Thank you for the advise, i have another blower laying arround http://www.walmart.com/ip/B-Air-Blower-KP-680-Koala-Power-1-2-HP-447-CFM-Inflatable-Blower/30855253 It is only 110 volt so i need the get me a transformer from 220V to 110V. But before getting such a transformer i would like to know if this blower is strong enough for a venturi based fume hood.

Paul


----------



## Smack (Oct 30, 2015)

You might be able to change the wires on the motor to the 220v positions if equipped.


----------



## saadat68 (Jan 2, 2017)

rickbb said:


> From what I've read you need 100 CFM for every 1 square foot of opening in your hood. So if you have a hood with 1 foot high by 3 foot wide opening, (3 square feet). You would need an exhaust rate of 300 CFM. I'd up that by 10 or 20 % to play it safe.
> 
> You have to account for every bend, elbow and total running length of the piping out as that all reduces the efficiency of the rating of what ever vacuum you use. Venturi's will make a non-corrosive protected blower a good vacuum, but will lose quite a bit of the rating off blower.





4metals said:


> Do you have a corrosion resistant blower or is it plain steel? You are pulling enough air (260 CFM) to exhaust enough air out of a conventional hood with an open area of 0.24 square meters. (2.6 sq ft)
> 
> The hood in the thread is using a venturi because the blower will not resist the corrosivity of the fumes. A venturi induces a vacuum and loses efficiency, meaning the total airflow through the venturi does not draw a suction flow equal to the input, so I would say it is too small.




Hi
Opening of my *venturi *hood is 1 square foot.
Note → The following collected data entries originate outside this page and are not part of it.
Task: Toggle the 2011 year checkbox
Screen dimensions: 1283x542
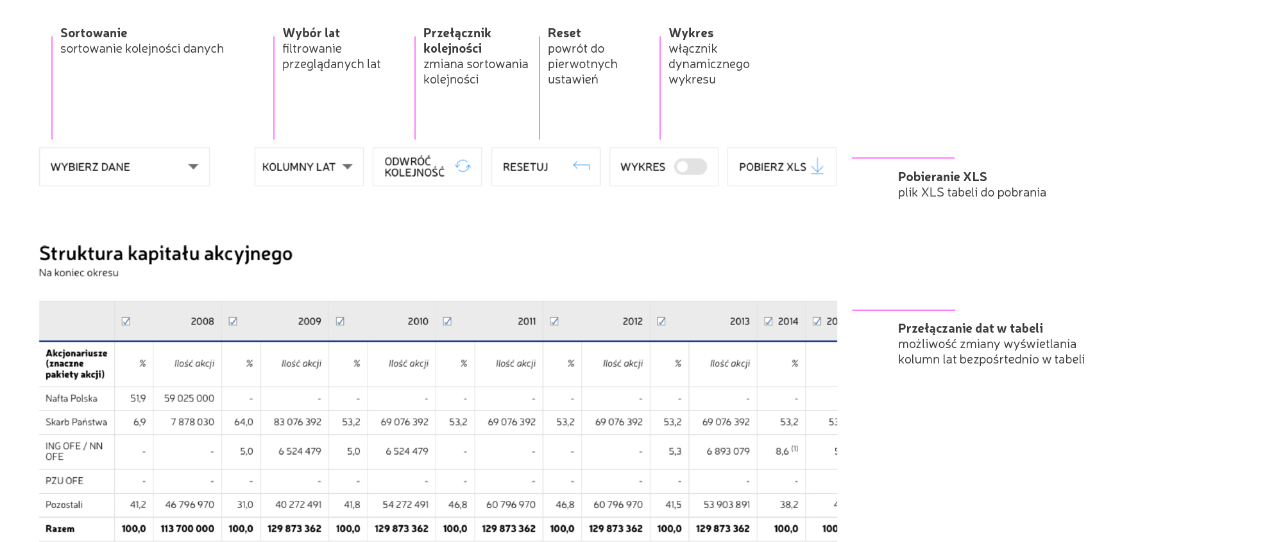Action: [x=447, y=321]
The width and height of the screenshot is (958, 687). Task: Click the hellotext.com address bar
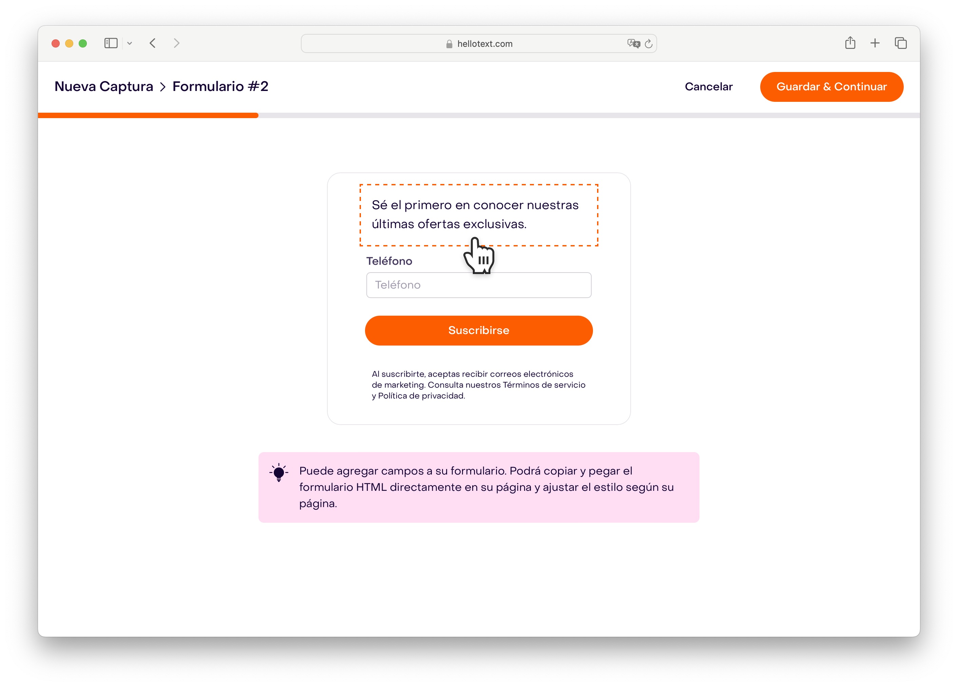[x=479, y=44]
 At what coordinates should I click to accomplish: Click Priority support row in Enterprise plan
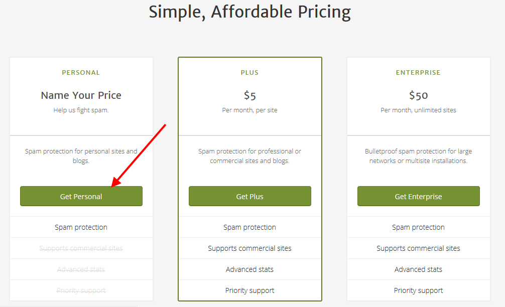(x=418, y=290)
Is 100 CFM blower enough?


----------



## rickbb (Jan 4, 2017)

saadat68 said:


> Hi
> Opening of my *venturi *hood is 1 square foot. Is 100 CFM blower enough?



The CFM draw is measured at the working opening of the hood. There are calculations to make for all the bends and restrictions of a venturi system to take into account. They all reduce the blowers rating when you get down to the actual opening of the fume hood. 

A single square foot opening it kind of small to be working in with both hands, moving vessels of liquids and such in and out of. Not sure I understand.


----------



## saadat68 (Jan 4, 2017)

rickbb said:


> saadat68 said:
> 
> 
> > Hi
> ...



Thanks. My work shop and my business is small now and maybe I will make a bigger hood in future.
But my question is:
*
we need 100 CFM for every 1 square foot of opening in your hood.

Is this rule for blower or educator ? In other words we need 100 CFM blower or 100 CFM educator for every 1 square foot of opening in your hood ?*


----------



## 4metals (Jan 4, 2017)

I think a combination of your English and the fact that you are making things more complicated for yourself. Please use 1 thread to get your answer. You are asking in a thread about a hood and a thread about a scrubber and confusing the two. 

You do need 100 CFM for every square foot of opening. That is different from the Blower CFM if using that blower to cause a suction by venturi action. I answered this earlier on another thread, please stop jumping around.

Even if your quantity of work is small now, there is a minimum size you should be able to process in a hood. I would say that the ability to handle a 4 liter beaker inside of a hood should be a minimum. That would make a hood with an opening 1 square foot too small. I would think 2 feet wide by 1.5 feet high (or 3 sq ft) would be a good size or 1.5 feet by 1.5 feet at a minimum. (2.25 sq ft) 

Remember you need to hold a beaker with 2 hands and place it in the hood, you will cause yourself more problems by making it too small in the beginning.


----------



## saadat68 (Jan 4, 2017)

4metals said:


> I think a combination of your English and the fact that you are making things more complicated for yourself. Please use 1 thread to get your answer. You are asking in a thread about a hood and a thread about a scrubber and confusing the two.
> 
> You do need 100 CFM for every square foot of opening. That is different from the Blower CFM if using that blower to cause a suction by venturi action. I answered this earlier on another thread, please stop jumping around.
> 
> ...


OK and sorry for double posting 
Thank you. I never think making a scrubber and hood can have these problems and intricacy  
can you say how many CFM blower need for every square foot of opening? ( Yes you said it is impossible but just an example can help me to have a view of that)


----------



## rickbb (Jan 5, 2017)

Lets try again, you need a minimum of 100CFM for every square foot of opening. Notice the word "opening". That's what counts, not the blower rating or the vacuum pump rating. 

The fume hood "opening" where you stick your hands in to work, the "opening" of the scrubber where it sucks in the air you want to scrub is what determines the starting point is sizing you blower/vacuum pump. 

All of the pipe/duct work, bends, venturis, drawing your gasses under fluids for scrubbing and so forth reduce the flow rate so you want to oversize the blower/pump to accommodate for all of that to meet the "opening's", (there's that word again), requirements.

Vacuum pumps for scrubbers need to be size according to the various columns of fluid the gasses will be sucked through. Columns of liquid, several feet tall will require a very strong pump to bubble the gasses though.


----------



## saadat68 (Jan 6, 2017)

Thanks
I will make hood from 4metals design. It is 500 CFM
http://goldrefiningforum.com/~goldrefi/phpBB3/viewtopic.php?f=40&t=19965&p=264875#p264875


----------